Billy Beane's murky future in Oakland 

February, 8, 2012
Feb 8
8:30
AM ET

The Oakland Athletics are close to tying up general manager Billy Beane and team president Michael Crowley through 2019, as Susan Slusser writes. But these contracts are probably somewhat like those $100 million deals that NFL quarterbacks get: Nobody is sure, at the moment they are signed, whether the terms of the deal will actually be executed.

Oakland owner Lew Wolff has stated flatly that if Beane decides to pursue a job elsewhere, he's free to go. Beane could've gone after the Chicago Cubs job, and the Baltimore Orioles GM job was probably something he could've landed if he had gone all-out to get it.

There will be more opportunities to come. The incoming Los Angeles Dodgers ownership will decide whether to keep Ned Colletti, who has ably navigated the team and kept it competitive despite steep cuts in the payroll. If a change is made, Beane could be a president of baseball operations for the Dodgers and bring in somebody to be his general manager, like the Tampa Bay Rays' Andrew Friedman, in the same way that Theo Epstein hired Jed Hoyer.
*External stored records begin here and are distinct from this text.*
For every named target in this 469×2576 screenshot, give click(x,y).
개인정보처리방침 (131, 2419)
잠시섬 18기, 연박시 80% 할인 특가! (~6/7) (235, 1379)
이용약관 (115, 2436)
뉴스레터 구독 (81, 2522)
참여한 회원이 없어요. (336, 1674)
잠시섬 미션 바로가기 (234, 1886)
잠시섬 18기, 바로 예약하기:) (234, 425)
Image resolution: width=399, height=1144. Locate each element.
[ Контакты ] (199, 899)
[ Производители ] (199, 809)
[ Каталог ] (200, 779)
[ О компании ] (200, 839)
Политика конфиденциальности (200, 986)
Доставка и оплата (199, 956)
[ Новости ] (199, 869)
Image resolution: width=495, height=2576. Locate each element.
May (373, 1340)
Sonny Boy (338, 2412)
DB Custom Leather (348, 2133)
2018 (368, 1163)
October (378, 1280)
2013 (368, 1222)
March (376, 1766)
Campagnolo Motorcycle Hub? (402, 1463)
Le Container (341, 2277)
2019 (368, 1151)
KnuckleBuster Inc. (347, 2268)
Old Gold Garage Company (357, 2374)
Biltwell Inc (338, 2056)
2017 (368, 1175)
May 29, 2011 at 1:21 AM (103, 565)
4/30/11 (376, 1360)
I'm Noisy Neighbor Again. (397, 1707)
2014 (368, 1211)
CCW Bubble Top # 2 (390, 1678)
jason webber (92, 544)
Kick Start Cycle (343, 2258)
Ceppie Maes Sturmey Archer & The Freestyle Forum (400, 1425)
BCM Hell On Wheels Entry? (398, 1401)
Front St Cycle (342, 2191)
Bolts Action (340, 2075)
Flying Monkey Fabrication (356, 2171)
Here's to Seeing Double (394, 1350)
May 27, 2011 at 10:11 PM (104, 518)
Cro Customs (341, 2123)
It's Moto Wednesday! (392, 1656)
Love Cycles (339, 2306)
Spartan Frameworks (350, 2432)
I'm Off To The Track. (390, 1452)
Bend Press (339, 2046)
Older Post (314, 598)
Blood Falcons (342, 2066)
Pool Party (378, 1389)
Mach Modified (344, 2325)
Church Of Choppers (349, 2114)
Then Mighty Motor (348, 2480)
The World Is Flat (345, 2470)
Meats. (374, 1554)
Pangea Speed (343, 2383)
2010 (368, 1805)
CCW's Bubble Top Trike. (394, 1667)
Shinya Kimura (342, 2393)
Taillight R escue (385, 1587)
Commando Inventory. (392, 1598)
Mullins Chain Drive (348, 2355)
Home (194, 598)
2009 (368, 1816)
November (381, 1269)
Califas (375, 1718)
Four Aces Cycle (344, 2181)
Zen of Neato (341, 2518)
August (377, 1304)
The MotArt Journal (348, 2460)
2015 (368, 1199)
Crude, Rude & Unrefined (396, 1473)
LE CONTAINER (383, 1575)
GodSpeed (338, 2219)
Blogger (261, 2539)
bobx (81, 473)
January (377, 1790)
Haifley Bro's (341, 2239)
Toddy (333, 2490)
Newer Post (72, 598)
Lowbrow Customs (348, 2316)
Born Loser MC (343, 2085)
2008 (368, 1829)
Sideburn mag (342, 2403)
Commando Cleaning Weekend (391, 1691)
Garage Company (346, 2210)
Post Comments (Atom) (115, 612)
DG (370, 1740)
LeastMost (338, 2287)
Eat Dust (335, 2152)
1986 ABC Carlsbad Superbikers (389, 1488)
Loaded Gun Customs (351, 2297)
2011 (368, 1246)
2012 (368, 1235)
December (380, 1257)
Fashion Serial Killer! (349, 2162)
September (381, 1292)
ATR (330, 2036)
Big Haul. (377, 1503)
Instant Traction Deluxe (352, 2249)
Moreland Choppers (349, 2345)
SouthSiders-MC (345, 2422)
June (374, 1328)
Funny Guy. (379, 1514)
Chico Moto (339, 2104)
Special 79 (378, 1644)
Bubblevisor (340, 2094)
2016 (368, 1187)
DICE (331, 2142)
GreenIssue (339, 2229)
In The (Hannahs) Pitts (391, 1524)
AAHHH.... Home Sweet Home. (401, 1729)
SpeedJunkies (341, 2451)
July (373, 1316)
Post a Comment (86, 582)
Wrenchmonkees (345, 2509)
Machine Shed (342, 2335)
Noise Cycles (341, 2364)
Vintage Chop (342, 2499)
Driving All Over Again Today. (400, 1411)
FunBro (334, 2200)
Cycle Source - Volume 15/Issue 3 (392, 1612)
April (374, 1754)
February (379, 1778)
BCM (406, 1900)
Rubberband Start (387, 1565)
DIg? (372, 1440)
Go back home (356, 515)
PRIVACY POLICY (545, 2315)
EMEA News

The future of the New York Mets is uncertain, although it's hard to imagine Beane diving into the challenge of remaking a New York franchise, given the fact that he steered around the Cubs' opening.

But so long as the future of the Oakland Athletics is murky -- and we are swiftly coming up on the three-year anniversary since Major League Baseball announced the formation of a committee to study the team's ballpark and territorial issues -- nothing can be ruled out.